Racial and sexist perception in the 18th and 19th Century

In the eighteenth and nineteenth century, society was well regarded as a land for the dominant white, male individual. Minorities and women were either relatively dismissed or mistreated, stunt the say from the seemingly inferior subgroup.

The voice of women heading into the nineteenth century began to gain stream. Often disregarded, especially in the field of science, a collection of authors took note to the changes needed in a male-driven society.

One male writer, Marquis de Condorcet, found the notion of male superiority to be baffling. In his 1790 piece On Giving Women the Right of Citizenship, he contests the notion that men are “naturally more intelligent” than women. He illustrates how there is no evidence to back the claim and each class share “inferior and superior minds.”

For people with a dark complexion or African descent, the eighteenth and nineteenth period was turbulent as the perception viewed next to a race higher on the social hierarchy was incomparable.
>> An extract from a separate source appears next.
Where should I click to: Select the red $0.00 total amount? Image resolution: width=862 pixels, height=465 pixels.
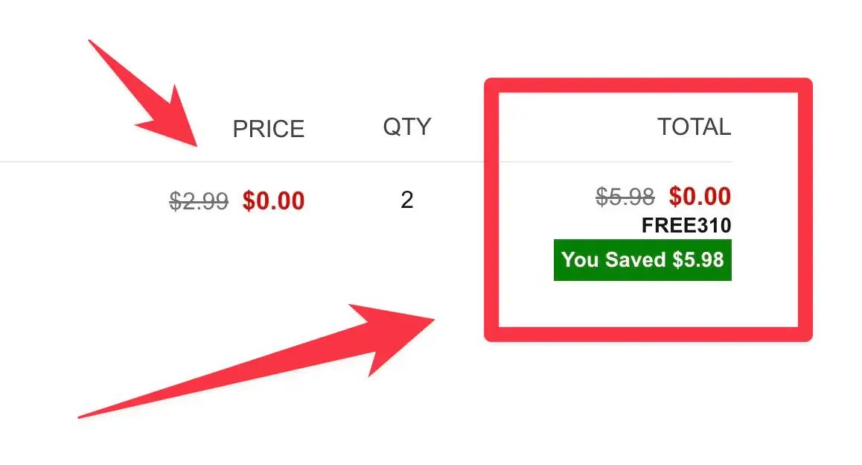tap(700, 197)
In fact, it would be a fair assessment that the studies conducted for the origin of African descent could be influence by a racial undertone. This is best illustrates by Carolus Lunnaeus’ The System of Nature, produced in 1735.

He characterizes the five variants of homo sapiens, which African being the last species. He uses unflattering terminology such as “negligent” and “caprice” to insinuate those of African descent as the lowest common denominator.